- Tasks to perform -
1 – According to the passage on Swahili, which language did the Hadza speak before they adopted Swahili as their second language?
2 – Write the next part of the passage on Swahili in America and East Africa, starting right after its final sentence.

- Passage -
.....

Even the Hadza, Tanzania’s only remaining hunter-gatherer tribe, identify with this bond. They have chosen Swahili as their second language—after Hadzane, their tribal language—in the years after Tanzania’s independence. (They formerly spoke Isanzu, a Bantu language, instead, in order to communicate with a tribe living south of them.) The switch testifies to Swahili’s utility, capable of being greater than that of any single tribal language while, significantly, maintaining Tanzanian pride.
Americans Join the Debate
Similarly, some African-Americans have praised the language’s authentic value, an affiliation that Dr. Maulana Karenga, the American founder of the holiday Kwanzaa and a leader of US Organization, supports wholeheartedly. “We wanted to escape Western tradition and tribalism, both. Swahili is not a tribal language—it represents a collective effort and our group does too,” he told a Life magazine reporter in 1968. As the Black Power movement gained strength in the late 1960s, the language became for the movement’s members a symbol of meaningful black identity. The timing was excellently coordinated: just as East Africans themselves were accepting Swahili as both tool and emblem of nationalism, US was offering it a place in America—extending the significance to the swelling Black nationalism in which the organization was engaged.
This approach possessed real issues, as some of Karenga’s colleagues within the Africana studies field in the States pointed out. When the William Howard Taft High School in New York City joined the trend by deciding to offer Swahili classes, a vibrant debate ensued. A New York Times editorial questioned Swahili’s importance in an American curriculum. At least two letters to the editor doubted its legitimacy as an African language.
Even beyond the tradition of Arab slave traders’ using Swahili, it was true the link between the language and African-American heritage was tenuous. Most African Americans’ ancestors came from the west coast of Africa, where Swahili is not spoken. John McWhorter, linguist and associate professor at Columbia University, has argued for the Ghanaian language Twi as a more suitable option. But Swahili felt to Karenga like an appropriate language for pan-African unity. It became Kwanzaa’s established language, providing the holiday with the roots of its name and the words for its seven principles. Karenga’s preference fit well with Nyerere’s.

.....

- Data segment -

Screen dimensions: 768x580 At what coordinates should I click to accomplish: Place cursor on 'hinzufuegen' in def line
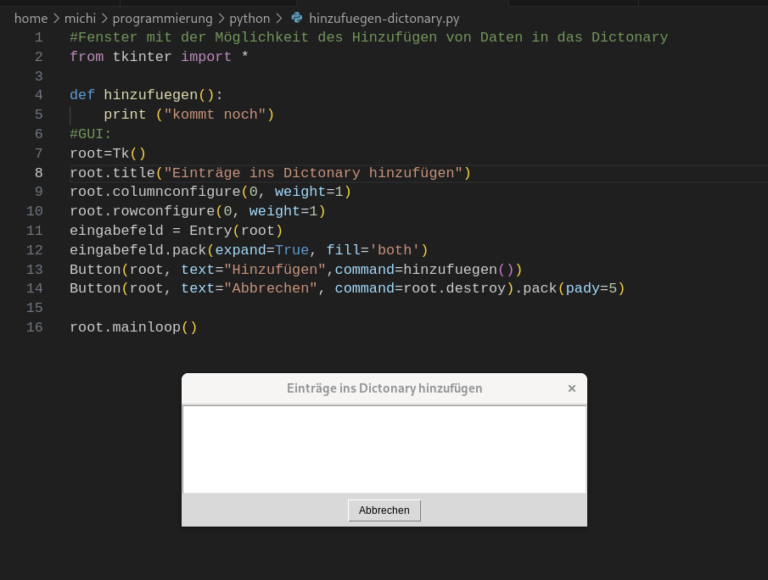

.....

- Exercise responses -
1 – Isanzu, a Bantu language

2 –
Literature of the People
Swahili political literature offers more complexity than Nyerere and Karenga’s happy faith in unity, however. Fortunatus Kawegere, a Tanzanian author and translator dissatisfied with President Nyerere, made his views known subtly through language, such as the vocabulary he chose for a translation of George Orwell’s Animal Farm. Shamba la Wanyama, as the Swahili version is called, rejects the book’s decidedly English features—the English names, the descriptions of British farm implements—in favor of Tanzanian equivalents. Kawegere turns the book into an East African tale, situating it in Ibura, a neighborhood of a Tanzanian town, and labeling the animals’ socialism in the same precise terms by which Nyerere defined his own. To clarify even further his frustration with the president, Kawegere removes the animals’ references to the farmer’s whips as intentionally as republican Romans might have eradicated from a text the loathsome word “king.” Because whips so effectively evoke colonial rule, Kawegere is careful not to risk allowing their presence to justify the animals’—i.e., Nyerere’s—policies.
While other Swahili translators have confined themselves more faithfully to their source texts, the choice each has made to contribute to a significantly multi-ethnic literature is intentional. And Kawegere’s case is proof that the choice asserts power, not concession: the language has developed an identity entirely its own. East African culture has even embraced the Middle Eastern and Western influences indelibly wound up in it. Swahili literature comfortably mixes works written in the language originally and works translated into it, often with an East African twist. Nyerere himself translated both Shakespeare’s Julius Caesar and his Merchant of Venice into Swahili.
Even the very earliest Swahili literature, dated to roughly 1652, retained foreign origins: it was a translation of the Arabic poem known as the Hamziyya, telling of the Prophet Muhammad. Since then, numerous Swahili authors have composed praise poems that draw both from Muslim prayers to Allah and from Bantu odes to political leaders or courageous animals. Some scholars have credited Islam, centuries back, with unifying the region ideologically as Swahili has linguistically. East Africans’ Swahili literature, then, reflects their culture.
Swahili identity emerged from the melding of its oddly disparate influences, and even Nyerere recognized its inability to exist in isolation. As he remarked to the sixth Pan-African Congress in 1974, “Humanity is indivisible.”